In both perfect and imputed data, for each region with a causal variant having MAF 10% or 20%, Dunn's test gave strong evidence (P-value <10−5) of the high ancestral diversity group having a lower median than the single ancestry group. This was also true at the lower MAF for each region, except for only moderate evidence at CDKN2A/B (perfect and imputed data P-values 0.0302 and 0.0973). There was not a clear trend between the European and European/Asian meta-analyses, as either group was found to have strong support (P-value <10−5) for a larger median or no evidence (P-value >0.1) for a difference in medians for various MAFs and regions.
As each gene may differ in LD structure, we paired the medians of each ancestral diversity comparison according to gene, and then tested whether the region medians of lower ancestral diversity settings had a greater average than those of higher ancestral diversity via a paired t-test. Detailed results are given in Supplementary Table S2. For perfect data, over all MAF settings, there was moderate evidence (considering the small sample size of 5 regions) that the regional median numbers of SNPs in credible sets were on average larger in European-only meta-analyses than in those that include African and East Asian ancestry samples (P-values 0.071, 0.045, and 0.035 for MAFs 5, 10, and 20%, respectively). Imputed data had similar levels of evidence (P-values 0.023 and 0.047 for MAFs 5 and 20%, respectively) and considering 0.05 Bonferroni-corrected threshold of α=0.011 for the three pair-wise comparisons, this holds with strong evidence for MAF 10% (P-value 5.5E-03). The results also suggested that the European/Asian trans-ethnic meta-analysis did not have a greater fine-mapping refinement than the European-only meta-analysis, except for moderate evidence in the low MAF setting of imputed data (P-value 0.032). There was moderate evidence for a higher median in European/Asian compared with European/Asian/African at MAF 5% (P-values 0.051 and 0.069 for perfect and imputed data, respectively).

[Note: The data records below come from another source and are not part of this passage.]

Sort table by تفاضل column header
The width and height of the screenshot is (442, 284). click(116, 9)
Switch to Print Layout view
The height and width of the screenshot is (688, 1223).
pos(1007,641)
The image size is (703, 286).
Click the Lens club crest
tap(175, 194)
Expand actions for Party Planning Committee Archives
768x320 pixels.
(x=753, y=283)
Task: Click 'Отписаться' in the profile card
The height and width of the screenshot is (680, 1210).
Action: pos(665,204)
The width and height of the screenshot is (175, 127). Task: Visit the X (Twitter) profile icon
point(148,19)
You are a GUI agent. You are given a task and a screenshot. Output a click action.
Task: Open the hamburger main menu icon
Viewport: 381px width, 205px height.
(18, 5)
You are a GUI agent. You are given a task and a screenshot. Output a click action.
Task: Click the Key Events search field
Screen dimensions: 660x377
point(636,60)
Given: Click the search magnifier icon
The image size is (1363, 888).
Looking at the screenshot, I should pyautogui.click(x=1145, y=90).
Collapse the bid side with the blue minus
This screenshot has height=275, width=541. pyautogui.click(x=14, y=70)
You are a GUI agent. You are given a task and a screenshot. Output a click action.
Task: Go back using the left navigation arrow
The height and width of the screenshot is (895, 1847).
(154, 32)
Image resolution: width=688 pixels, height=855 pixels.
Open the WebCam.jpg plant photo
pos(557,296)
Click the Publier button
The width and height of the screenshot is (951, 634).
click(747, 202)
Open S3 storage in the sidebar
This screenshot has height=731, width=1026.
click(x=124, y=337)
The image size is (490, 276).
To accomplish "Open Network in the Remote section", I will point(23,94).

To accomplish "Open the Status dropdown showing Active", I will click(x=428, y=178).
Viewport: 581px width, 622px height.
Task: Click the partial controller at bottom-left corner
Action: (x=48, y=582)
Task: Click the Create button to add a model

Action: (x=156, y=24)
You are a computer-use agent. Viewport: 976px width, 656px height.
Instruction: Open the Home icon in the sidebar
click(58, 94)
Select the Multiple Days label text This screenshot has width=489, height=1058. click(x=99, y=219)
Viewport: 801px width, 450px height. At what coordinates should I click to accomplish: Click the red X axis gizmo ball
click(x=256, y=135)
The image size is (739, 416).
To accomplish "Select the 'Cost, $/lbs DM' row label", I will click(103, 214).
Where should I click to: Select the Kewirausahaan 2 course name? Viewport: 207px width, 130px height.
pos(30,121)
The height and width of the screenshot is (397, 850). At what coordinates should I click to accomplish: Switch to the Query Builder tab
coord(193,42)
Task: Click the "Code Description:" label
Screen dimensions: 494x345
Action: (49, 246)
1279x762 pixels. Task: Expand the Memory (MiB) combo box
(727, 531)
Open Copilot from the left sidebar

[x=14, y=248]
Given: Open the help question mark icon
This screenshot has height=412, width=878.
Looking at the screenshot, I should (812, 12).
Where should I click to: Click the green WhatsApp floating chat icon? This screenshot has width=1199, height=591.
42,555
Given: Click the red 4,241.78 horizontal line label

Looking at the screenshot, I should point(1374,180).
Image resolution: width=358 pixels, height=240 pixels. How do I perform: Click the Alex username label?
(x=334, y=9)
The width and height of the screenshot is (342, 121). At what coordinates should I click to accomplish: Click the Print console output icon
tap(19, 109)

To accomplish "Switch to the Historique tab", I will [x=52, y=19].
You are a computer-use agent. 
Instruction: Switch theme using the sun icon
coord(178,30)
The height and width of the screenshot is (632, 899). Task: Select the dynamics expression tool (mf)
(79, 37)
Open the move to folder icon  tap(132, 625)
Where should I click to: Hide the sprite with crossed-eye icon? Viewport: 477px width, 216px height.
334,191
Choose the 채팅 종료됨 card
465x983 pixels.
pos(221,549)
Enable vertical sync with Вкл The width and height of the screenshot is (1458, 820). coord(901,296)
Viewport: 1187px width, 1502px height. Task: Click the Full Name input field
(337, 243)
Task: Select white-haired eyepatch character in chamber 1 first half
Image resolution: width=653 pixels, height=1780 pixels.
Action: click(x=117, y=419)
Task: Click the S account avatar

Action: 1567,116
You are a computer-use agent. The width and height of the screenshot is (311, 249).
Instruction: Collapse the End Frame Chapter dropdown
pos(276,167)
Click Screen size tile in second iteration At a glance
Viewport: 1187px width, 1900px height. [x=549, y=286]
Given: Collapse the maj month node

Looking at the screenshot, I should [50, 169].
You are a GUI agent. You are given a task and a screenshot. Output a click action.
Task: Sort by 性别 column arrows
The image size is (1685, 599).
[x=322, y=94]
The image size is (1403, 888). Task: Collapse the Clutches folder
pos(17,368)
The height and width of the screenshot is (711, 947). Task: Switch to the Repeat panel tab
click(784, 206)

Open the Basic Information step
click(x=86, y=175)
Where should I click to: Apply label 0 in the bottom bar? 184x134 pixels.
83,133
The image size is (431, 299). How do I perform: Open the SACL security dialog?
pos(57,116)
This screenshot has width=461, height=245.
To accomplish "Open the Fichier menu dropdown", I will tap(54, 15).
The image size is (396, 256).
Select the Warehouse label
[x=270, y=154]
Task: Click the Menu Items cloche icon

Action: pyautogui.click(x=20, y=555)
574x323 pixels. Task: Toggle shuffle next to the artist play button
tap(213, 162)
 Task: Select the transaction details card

As we found a clear improvement in the trans-ethnic meta-analyses composed of European, East Asian, and African populations, but not in those without African samples, we also investigated fine-mapping in African-only meta-analyses of perfect data. Based on the same simulation setting of 1000 cases/1000 controls for each sample and the same causal variants (based on European populations), where three samples are taken from each of the LWK and YRI populations, we found that the proportion of 95% credible sets that contain the causal variant is similarly high for the various ancestral diversity settings. However, the standard errors of these probabilities are slightly higher for the African-only samples, as there are fewer replications in which the lead SNP passes the P-value threshold of 5 × 10−8 (Table 1). In addition, the median tends to be lowest in the African-only meta-analyses (see Table 2 for summaries and Supplementary Table S1 for individual loci).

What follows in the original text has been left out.